The United States District Court of Delaware ruled in favour of The Procter & Gamble Company (P&G) in the patent infringement lawsuit filed by P&G against Teva Pharmaceuticals USA, Inc. The positive ruling protects P&G's rights in the US to exclusively market the osteoporosis therapy Actonel (risedronate sodium tablets).
On August 13, 2004 P&G filed a patent infringement lawsuit against Teva to enforce P&G's US composition of matter patent for risedronate, the active ingredient in Actonel. Teva was seeking to market a generic version of Actonel in the United States under the assertion that the Actonel patent was not valid due to obviousness of the invention. Today's Court ruling upheld the P&G patent, expressly rejecting Teva's validity challenge.
"We are pleased that the Court recognized and acknowledged the uniqueness of the risedronate molecule," said Tom Finn, P&G President, Global Health Care. "We are very proud of the extensive R&D efforts which brought Actonel to market, providing patients help that they need to manage their osteoporosis and prevent fractures."
The Actonel patent life extends through the end of 2013, excluding any potential extensions. Actonel was approved in 2000 by the US Food and Drug Administration for the prevention and treatment of osteoporosis in postmenopausal women. Actonel is the only oral osteoporosis therapy proven to reduce the risk of vertebral fractures in just one year.
Osteoporosis is a silent disease that affects millions of postmenopausal women, making their bones weak and more likely to fracture over time. In fact, in the U.S. today, 8 million women are estimated to already have osteoporosis, and almost 27 million more are estimated to have low bone mass, placing them at increased risk for fracture. Each year the incidence of osteoporosis-related fractures is greater than the incidence of heart attacks, strokes, and breast cancer combined. The good news is that there are prescription medications available that effectively reduce both vertebral and nonvertebral fracture risk.
Actonel (risedronate sodium tablets) is indicated for the treatment and prevention of osteoporosis in post-menopausal women. In clinical trials, Actonel was generally well tolerated. Actonel is contraindicated in patients with hypocalcemia, known hypersensitivity to any component of this product, or inability to stand or sit upright for at least 30 minutes. Hypocalcemia and other disturbances of bone and mineral metabolism should be effectively treated before starting Actonel therapy. Actonel is not recommended for use in patients with severe renal impairment (creatinine clearance < 30 mL/min).
Bisphosphonates may cause upper gastrointestinal disorders such as dysphagia, esophagitis and esophageal or gastric ulcer. Patients should pay particular attention to the dosing instructions, as failure to take the drug according to instructions may compromise clinical benefits and may increase the risk of adverse events.
Among patients treated with bisphosphonates, there have been infrequent reports of severe and occasionally incapacitating bone, joint and/or muscle pain. Rare occurrences of osteonecrosis, primarily of the jaw (ONJ), have been reported in patients receiving bisphosphonates. Most ONJ cases have occurred in cancer patients undergoing dental procedures. In the majority of cases reported, patients had received intravenous bisphosphonate therapy.

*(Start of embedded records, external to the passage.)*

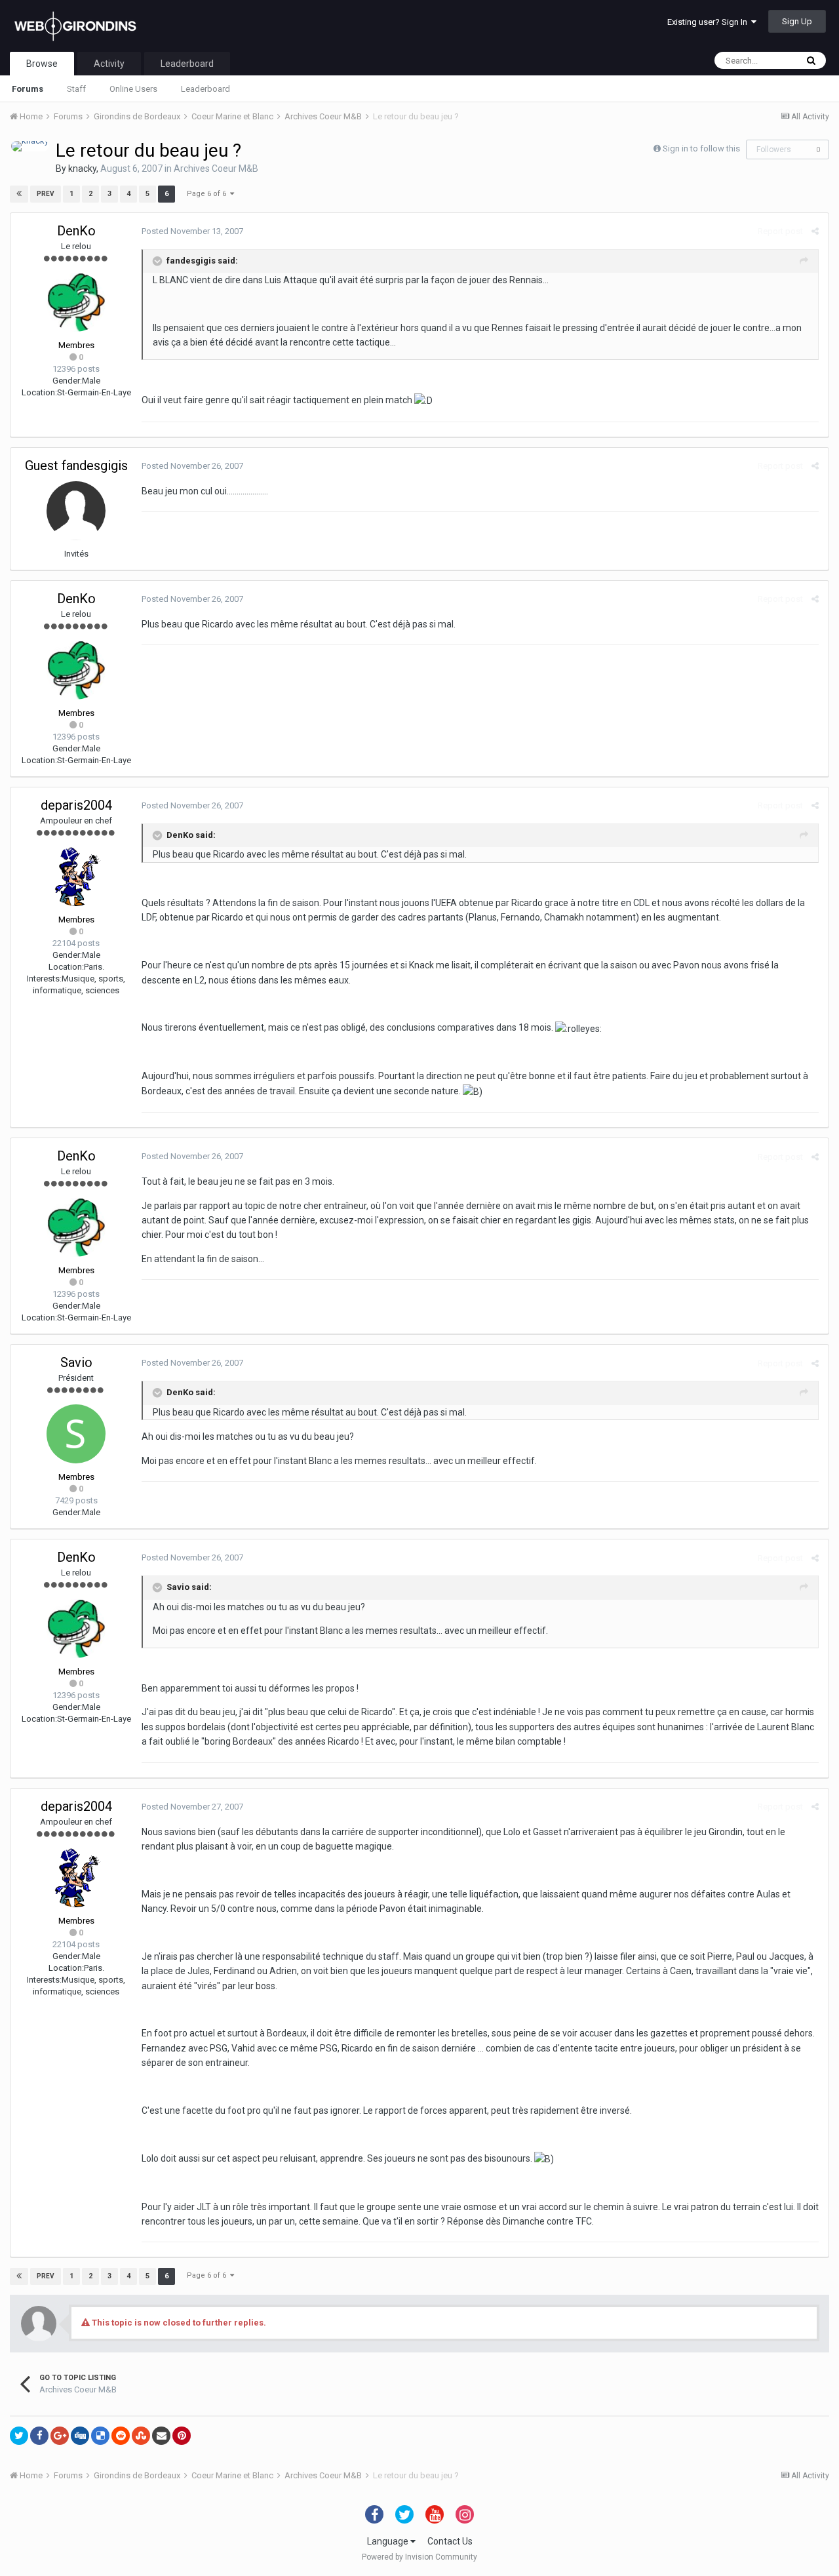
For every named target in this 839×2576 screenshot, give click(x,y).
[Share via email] (161, 2436)
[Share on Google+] (59, 2436)
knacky (82, 168)
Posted (192, 231)
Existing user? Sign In (709, 22)
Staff (76, 89)
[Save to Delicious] (100, 2436)
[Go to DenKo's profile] (76, 302)
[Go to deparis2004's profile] (76, 876)
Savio (76, 1362)
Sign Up (797, 21)
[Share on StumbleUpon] (141, 2436)
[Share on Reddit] (120, 2436)
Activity (109, 63)
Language (388, 2541)
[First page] (19, 194)
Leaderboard (205, 89)
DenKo (76, 231)
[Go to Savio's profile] (76, 1433)
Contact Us (450, 2541)
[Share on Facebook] (39, 2436)
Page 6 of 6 (208, 193)
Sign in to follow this (701, 148)
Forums (27, 89)
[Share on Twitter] (19, 2436)
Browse (42, 63)
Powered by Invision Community (419, 2557)
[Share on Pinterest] (181, 2436)
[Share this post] (815, 231)
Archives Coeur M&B (216, 168)
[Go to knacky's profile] (30, 146)
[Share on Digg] (80, 2436)
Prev (45, 193)
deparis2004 (76, 805)
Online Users (133, 89)
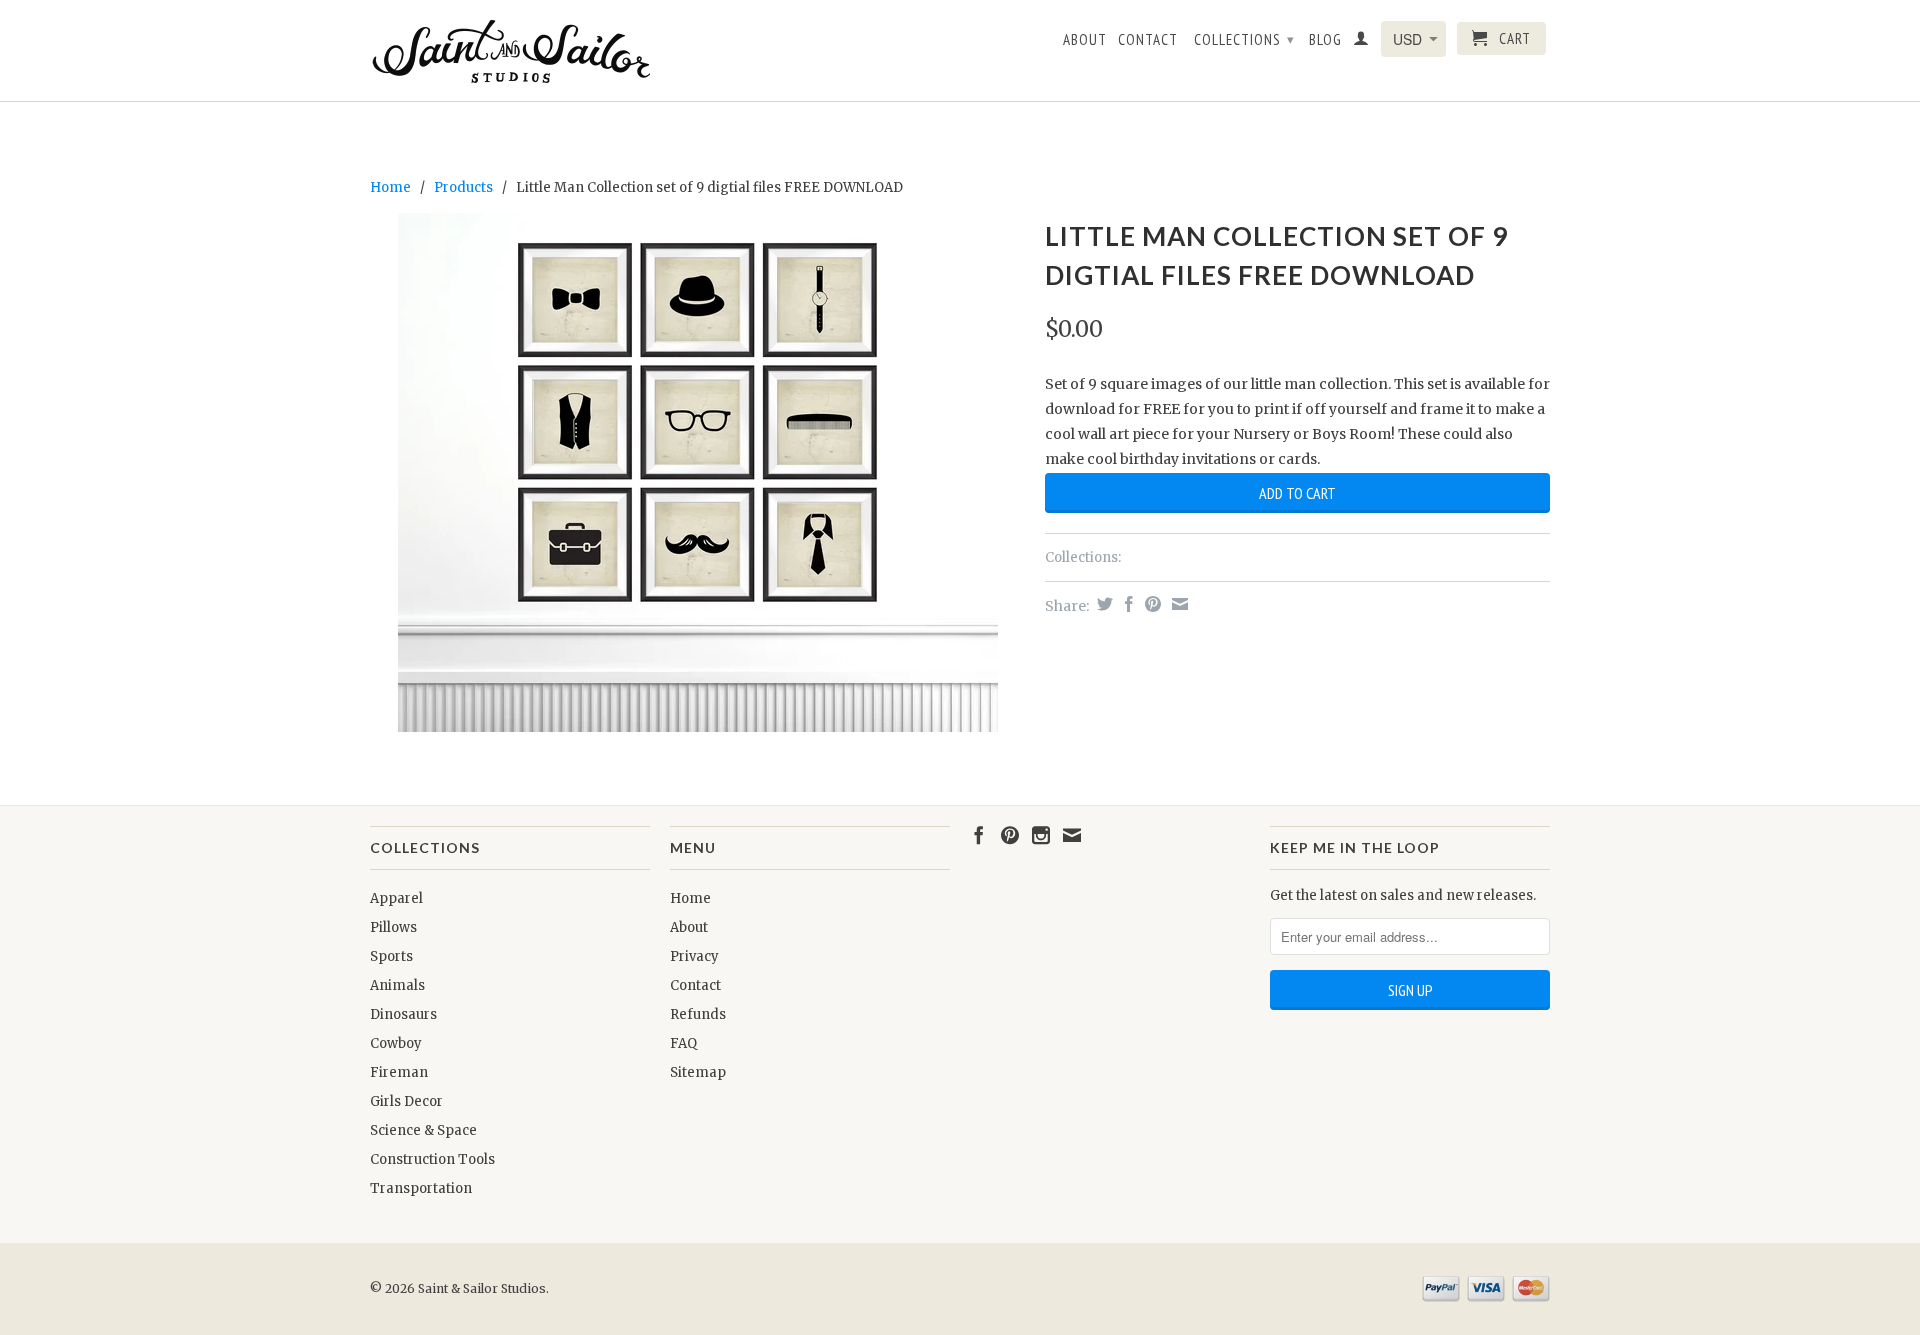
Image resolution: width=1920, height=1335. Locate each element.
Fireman (399, 1072)
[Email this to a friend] (1177, 604)
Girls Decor (406, 1101)
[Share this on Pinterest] (1150, 604)
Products (463, 187)
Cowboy (396, 1043)
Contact (1148, 40)
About (1085, 40)
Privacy (694, 956)
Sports (391, 956)
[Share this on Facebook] (1126, 604)
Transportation (421, 1188)
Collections (1244, 39)
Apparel (396, 898)
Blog (1325, 40)
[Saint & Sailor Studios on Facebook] (979, 835)
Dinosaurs (403, 1014)
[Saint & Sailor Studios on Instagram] (1041, 835)
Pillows (393, 927)
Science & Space (423, 1130)
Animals (397, 985)
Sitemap (698, 1072)
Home (690, 898)
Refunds (698, 1014)
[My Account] (1361, 42)
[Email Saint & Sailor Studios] (1072, 835)
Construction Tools (432, 1159)
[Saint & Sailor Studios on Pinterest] (1010, 835)
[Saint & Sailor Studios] (510, 50)
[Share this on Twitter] (1102, 604)
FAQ (683, 1043)
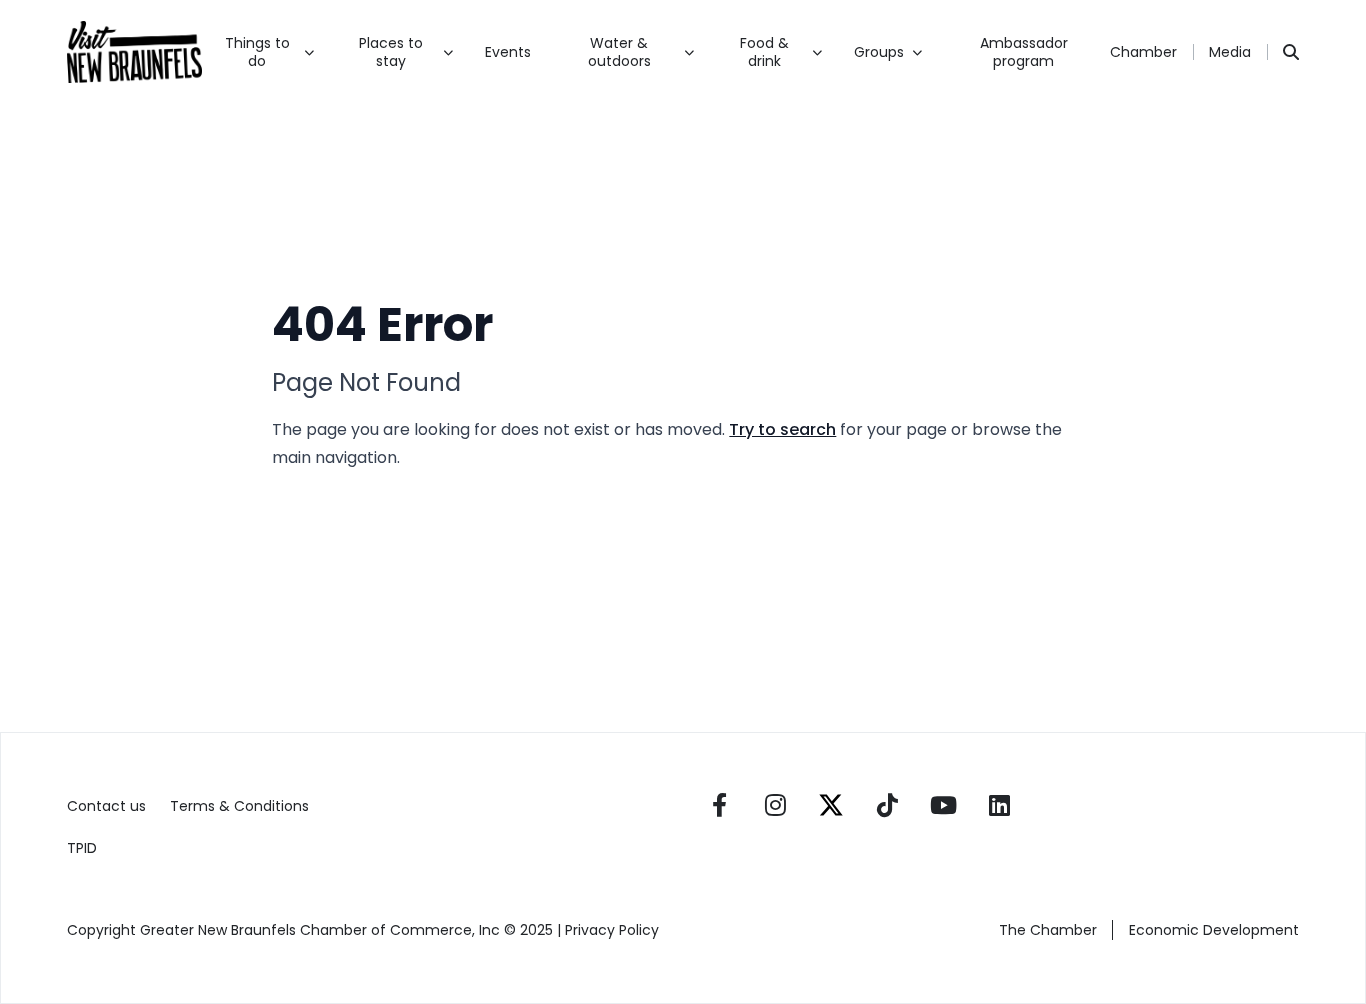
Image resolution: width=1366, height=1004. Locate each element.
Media (1230, 52)
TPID (82, 848)
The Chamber (1048, 930)
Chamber (1143, 52)
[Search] (1291, 52)
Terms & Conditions (239, 806)
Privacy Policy (614, 930)
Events (508, 52)
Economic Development (1214, 930)
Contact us (106, 806)
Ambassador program (1024, 52)
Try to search (782, 429)
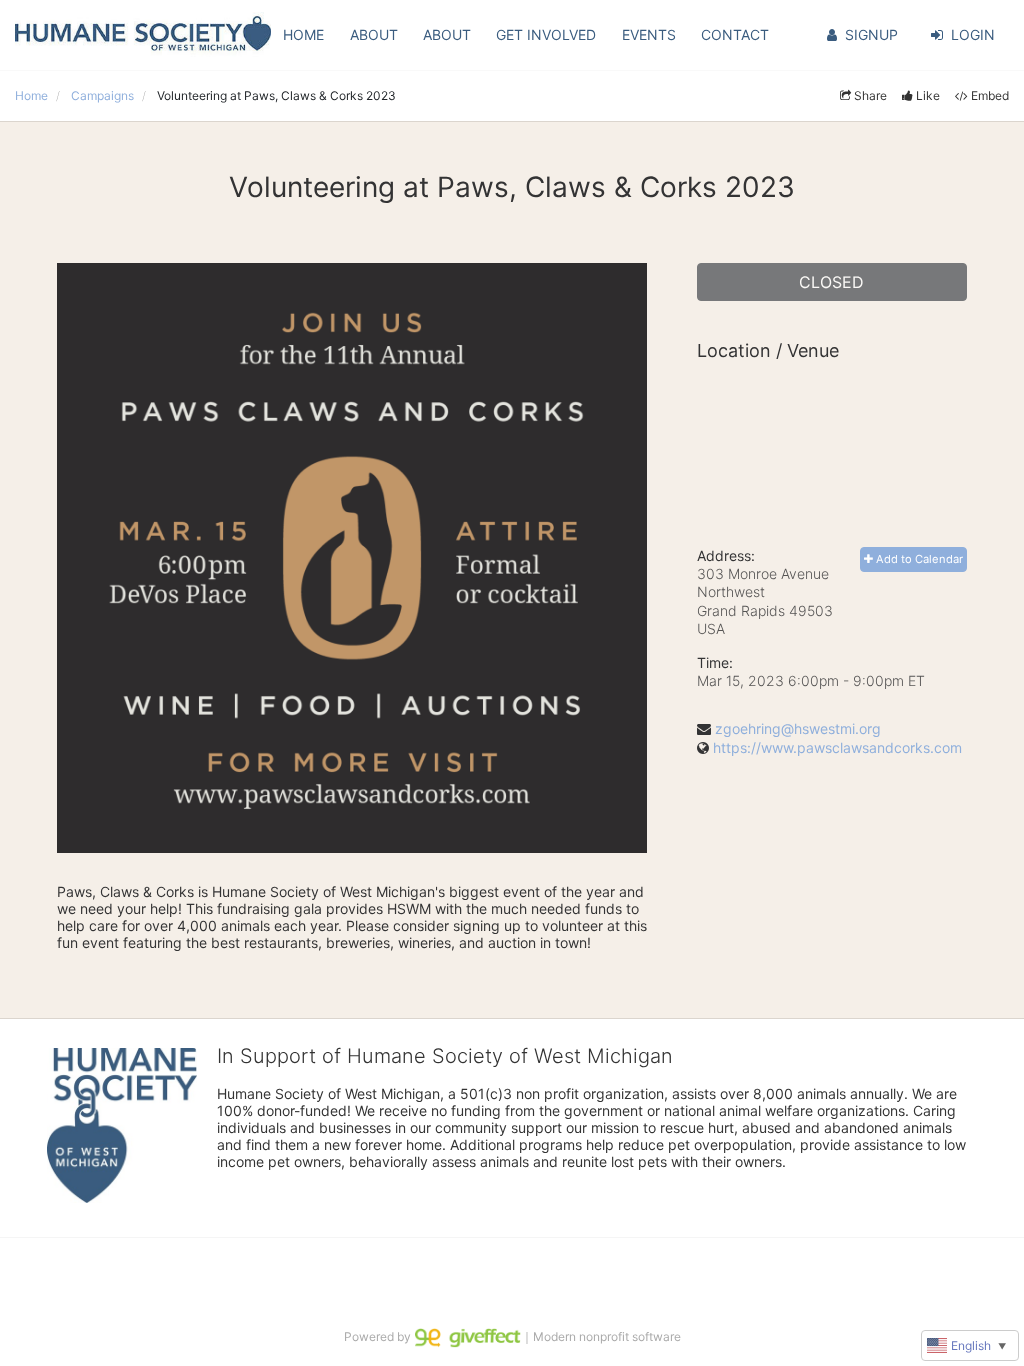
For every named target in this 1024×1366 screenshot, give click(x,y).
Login (973, 34)
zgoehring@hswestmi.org (798, 728)
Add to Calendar (918, 559)
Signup (871, 34)
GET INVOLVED (546, 34)
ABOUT (374, 34)
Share (870, 95)
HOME (303, 34)
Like (928, 95)
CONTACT (735, 34)
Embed (990, 95)
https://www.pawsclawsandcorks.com (837, 747)
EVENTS (649, 34)
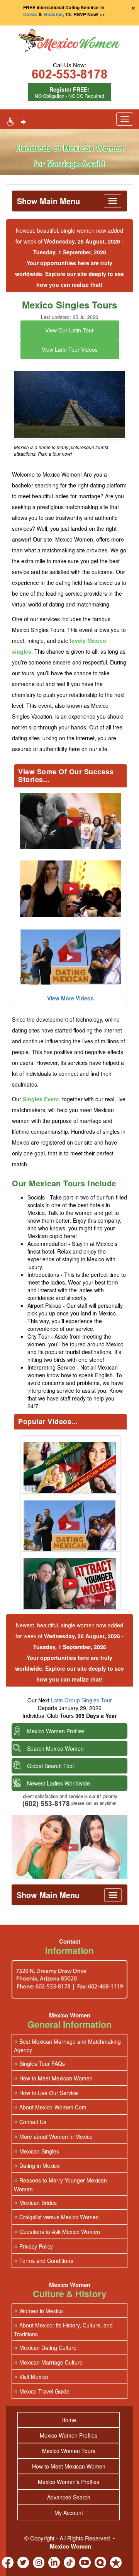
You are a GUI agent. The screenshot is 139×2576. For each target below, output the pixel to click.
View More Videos (70, 998)
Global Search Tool (50, 1766)
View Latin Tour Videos (70, 349)
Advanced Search (68, 2497)
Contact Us (30, 2121)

In clinical trials of up to 3-years duration, the overall incidence of adverse events with Actonel 5 mg daily was comparable to placebo. The most commonly reported adverse events regardless of causality were infection (primarily upper respiratory, placebo 29.7% vs Actonel 5 mg 29.9%), back pain (23.6% vs 26.1%), and arthralgia (21.1% vs 23.7%).
In a clinical trial comparing Actonel 35 mg Once-a-Week and Actonel 5 mg daily for 1 year, the overall safety and tolerability profiles of the two dosing regimens were similar. The most commonly reported adverse events regardless of causality were infection (Actonel 35 mg 20.6% vs Actonel 5 mg 19.0%), arthralgia (14.2% vs 11.5%) and constipation (12.2% vs 12.5%).
In a clinical trial comparing Actonel 75 mg two consecutive days/month and Actonel 5 mg daily for 1 year, the overall safety and tolerability profiles of the two dosing regimens were similar. The most commonly reported adverse events regardless of causality were arthralgia (Actonel 75 mg 10.4% vs Actonel 5 mg 9.5%), dyspepsia (9.1% vs 7.3%), and back pain (8.8% vs 10.8%).